The pictured processing unit of document, first judges whether it is photo-document, if not photo-document then first carries out original document It is pictured to handle the processing for carrying out subsequent cell again, the processing of subsequent cell is then directly carried out if photo-document；

Fixed-format document information extraction unit, first according to document classification judge document whether be fixed format document, if Be fixed format document be then based on machine learning to fixed-format document carry out information extraction obtain structural data, if not It is that the document of fixed format then carries out the processing of subsequent cell；

The direct extraction unit of content of text, first judges whether document supports text directly to extract, if text is supported directly to extract Content of text therein is then obtained from original document and is stored as intermediate data, is carried out if not supporting text directly to extract The processing of subsequent cell；

Content repairs unit, carries out content reparation to the text identified based on natural language processing, the data storage after reparation For intermediate data.

8. the document automatic creation system according to claim 6 based on natural language processing, which is characterized in that mediant Further comprise according to processing module:

Relation extraction unit carries out Relation extraction to the data after Entity recognition, existing grammer between entity in acquisition text Or connection semantically；

Event extraction unit carries out event extraction to the data after Relation extraction, extracts from the text containing event information Required interesting event information will be presented in the form of structuring with the event of natural language expressing；

Knowledge mapping verification unit, to after event extraction data carry out knowledge mapping checking treatment, according to from multiple documents Entity, relationship through getting and the relevant knowledge mapping of the information architecture of event, mutual confirmation and abnormal thing for information The automatic discovery of part；

9. the document automatic creation system according to claim 8 based on natural language processing, which is characterized in that mediant According to processing module further include:

Reference resolution unit also carries out reference resolution processing before Relation extraction processing, extracts result to improve follow-up Accuracy.
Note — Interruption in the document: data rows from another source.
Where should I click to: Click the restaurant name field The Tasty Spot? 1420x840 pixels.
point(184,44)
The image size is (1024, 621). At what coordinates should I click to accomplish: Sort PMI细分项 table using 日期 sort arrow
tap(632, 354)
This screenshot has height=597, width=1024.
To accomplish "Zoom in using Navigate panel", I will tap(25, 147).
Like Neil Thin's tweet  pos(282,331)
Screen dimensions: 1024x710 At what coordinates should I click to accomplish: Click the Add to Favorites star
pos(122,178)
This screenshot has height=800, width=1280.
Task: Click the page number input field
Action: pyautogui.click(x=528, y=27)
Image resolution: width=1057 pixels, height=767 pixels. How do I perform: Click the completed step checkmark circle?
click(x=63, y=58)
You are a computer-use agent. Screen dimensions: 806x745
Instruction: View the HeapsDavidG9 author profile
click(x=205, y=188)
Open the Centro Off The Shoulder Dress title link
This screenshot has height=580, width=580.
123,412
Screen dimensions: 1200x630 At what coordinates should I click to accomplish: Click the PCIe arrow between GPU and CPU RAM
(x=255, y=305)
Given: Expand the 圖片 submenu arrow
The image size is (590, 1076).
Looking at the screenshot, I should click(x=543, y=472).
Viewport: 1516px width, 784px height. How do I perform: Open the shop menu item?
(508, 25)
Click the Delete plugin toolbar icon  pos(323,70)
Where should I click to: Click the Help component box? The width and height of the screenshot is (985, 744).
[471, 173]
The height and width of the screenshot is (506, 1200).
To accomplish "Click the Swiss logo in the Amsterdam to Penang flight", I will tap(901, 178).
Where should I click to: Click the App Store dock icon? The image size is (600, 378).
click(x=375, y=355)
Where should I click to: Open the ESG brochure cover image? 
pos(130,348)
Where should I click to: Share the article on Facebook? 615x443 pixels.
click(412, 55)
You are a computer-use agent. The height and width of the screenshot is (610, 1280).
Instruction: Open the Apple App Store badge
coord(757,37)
10. the document automatic creation system according to claim 6 based on natural language processing, which is characterized in that target Document automatically-generating module further comprises:

Template selection unit is based on structural data, different Task Tree roads is selected according to the destination document type of required output Diameter generates report, including the different template of selection；

Destination document generation unit, the processing stage based on current document carry out corresponding processing: if document is in intermediate treatment Stage then automatically generates the rough draft document of professional domain according to template, automatic according to template if document is in the final output stage Generate the official documentation of professional domain.

11. a kind of document automatic creation system based on natural language processing characterized by comprising

Processor；And

Memory, the memory be configured as the executable instruction of storage series of computation machine and with the series of computation The executable associated computer-accessible data of instruction of machine,

Wherein, when the instruction that the series of computation machine can be performed is executed by the processor, so that the processor carries out Method as described in any one of claims 1 to 5.

12. a kind of non-transitorycomputer readable storage medium, which is characterized in that the non-transitory computer-readable storage medium The executable instruction of series of computation machine is stored in matter, when a series of executable instructions are executed by a computing apparatus, So that computing device carries out the method as described in any one of claims 1 to 5.